The Shame of the Cross

The cross is one, if not the most central image of our Christian faith. We have it all over the church: in the Nave there is one behind the altar and on the baptismal font. If you go out into the church there are many more, both inside and outside. There are crosses on the wall, above one of the doors. Crosses are a central image for us. The logo of St. Mary’s is a cross, a stylized cross, but it is a cross. That is not unusual. Go to any church throughout this country, and most of them will be filled with crosses. It is a central image of our faith. It is an image or symbol of our identity as Christians.

It is also an image of beauty for us. Artists make all kinds of beautiful renditions of crosses. The cross behind the altar has beautiful decorations on it. The cross in the back of the church from Mexico has beautiful painting on it. There are all kinds of wonderful styles of crosses. Our logo is a stylized cross. Jewelry stores have many beautiful crosses that artists have made from simple materials and precious metals like silver and gold, some of which are jewel encrusted. This is all because we see the cross as a representation of who we are as Christians.

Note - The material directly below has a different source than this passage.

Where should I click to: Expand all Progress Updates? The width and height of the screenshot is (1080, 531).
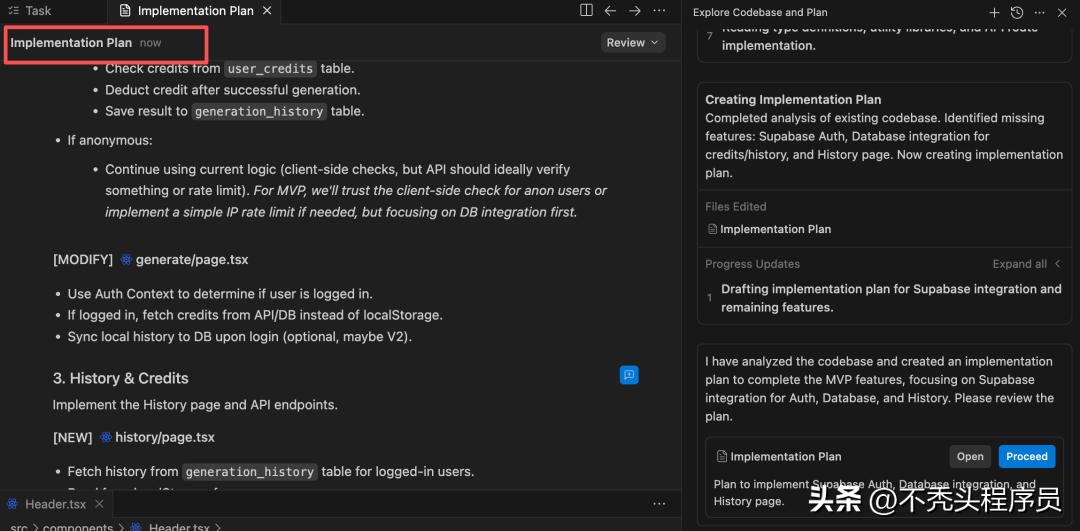click(1026, 264)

I think that if Paul or anyone from the city of Corinth came in to our churches today, or went into a jewelry store and saw all of the crosses, they would be a little surprised, perhaps even confused or confounded by what the cross means to us today. It has become normative for us. We don’t really think that much about it, because for us the cross is a symbol of our faith. But for Paul and the people in Corinth and all people in the Middle East in the 1st century, the cross was not a symbol of the Christian faith. The cross was the tool of the state to kill people, to execute them. The cross was not used for everybody, but was used to kill particular people for a particular reason with a particular purpose, and it created fear in the population. Everyone saw it. It was a very public way to kill someone, and was designed to create terror among the people. It was designed to shame the person who died, shame them, their family, and their friends. To die on the cross was the most shameful way to die in a culture in which shame was in many ways worse than death itself. Death on a cross was adding insult to injury. Not only were you killed, but it was done in a way that took away all of your dignity in the process. You and everyone who knew you were punished with this shameful act.

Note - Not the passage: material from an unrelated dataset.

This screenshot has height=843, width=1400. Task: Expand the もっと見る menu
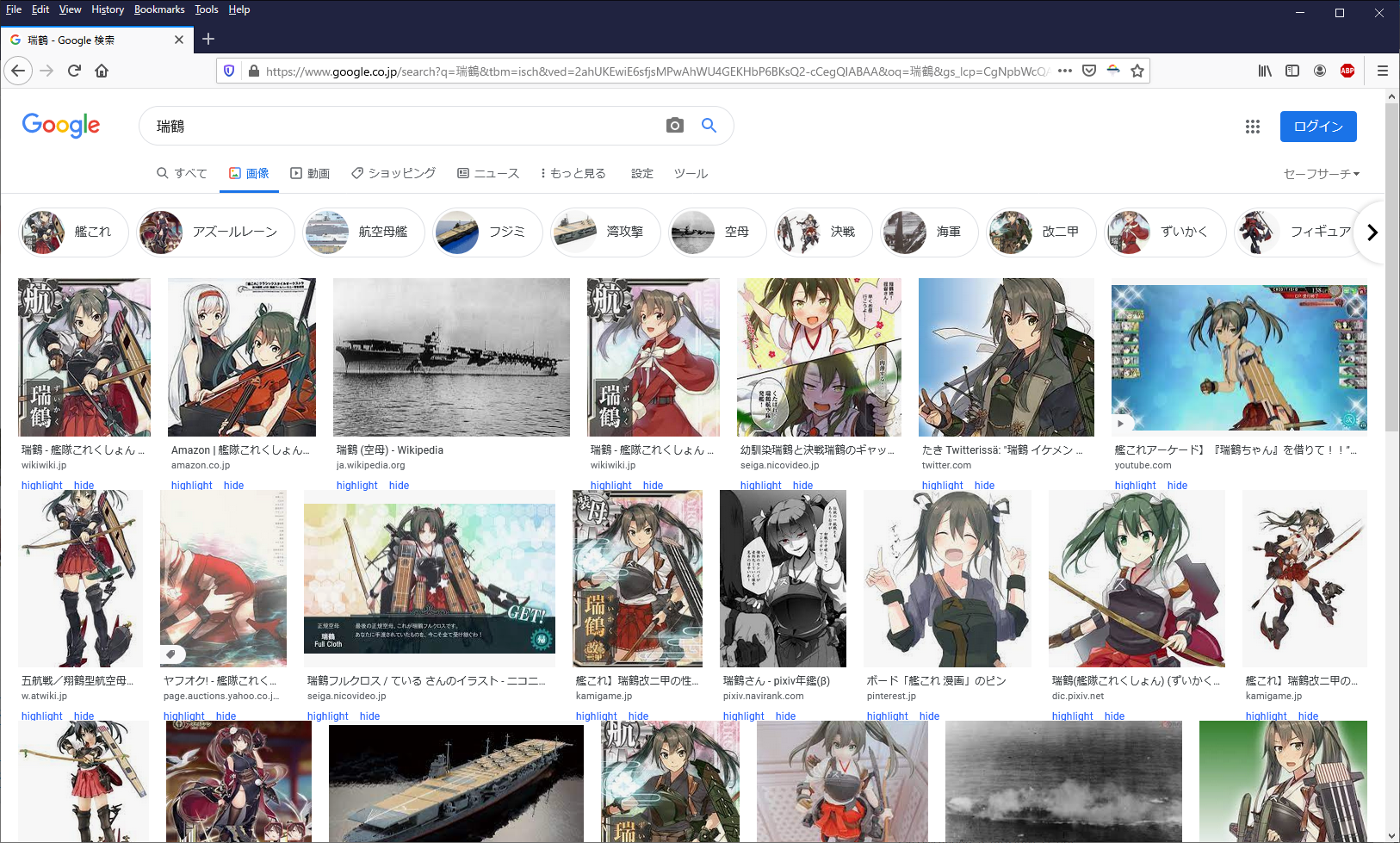(x=573, y=174)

Cicero, the great Roman orator a few generations before Christ, said that the mere mention of the word cross is shameful. That is hard to wrap our mind around, but if we can and understand that is the way Paul is looking at the cross, it makes more sense when he says, “The cross is foolishness to this world.” It makes a lot more sense when Peter rebukes Jesus when he talks about the cross. It makes a lot more sense that when Jesus is on the cross, almost all of his disciples abandon him because this is the most shameful way that you can die. To say that the cross is a message of hope, a message of God for this world is foolishness if that is your understanding of the cross.

But Paul says that is exactly where God shows up, not just in the suffering and pain of life, but God shows up in the shame of this world, that place that is worse than death. The thing that we do not want revealed to anybody, God shows up in that spot, and redeems it, transforms it, heals it. God takes that thing that the mere mention of fills us with fear, and God comes there.

This message about the cross with which Paul begins his letter is the foundation for everything he says. He starts the letter talking about the cross, because everything that he will say afterwards is going to be about that, even though he is not directly talking about it. If the cross is the set-up, what is the climax of this letter? Every single person here knows it if you’ve been to a wedding in America. The climax of the letter is that beautiful poem about love: If I have faith to move mountains but do not have love, it’s nothing. If I have all the wealth of the world, all the success, all the power but do not have love, it is nothing. Love is patient, love is kind, love is not envious nor boastful or arrogant or rude. The climax of the letter is love. Faith, hope, and love abide, the three greatest gifts we can have in this world, but faith and hope pale in comparison to love.

That is all about the cross. Paul is saying that it is in that act of going to the cross, that place of utter shame, that Christ most reveals God’s love for us. Christ is willing to go there in his love and to show us his love so that we can be healed from that shame, so that we may, in the words of that prayer we said every Sunday in Advent, “without shame or fear rejoice to behold His appearing.” He comes to that place of shame in love, to fill that place of such deep hurt, the place we don’t want anyone to see, whose mere mention of it is shameful. He comes to that spot and fills it with love so we may stand tall again, so that we will not be afraid of it, that it may be healed. And being filled with that love, we share that love out into the world, the love of God, the love of neighbor, the love that Christ has most powerfully and importantly shown on the cross.

Whatever that spot is for you, whatever pain and suffering that is inside of you, whatever shameful place that the mere mention of fills you with fear, Christ shows up there for you in love, to fill you with love.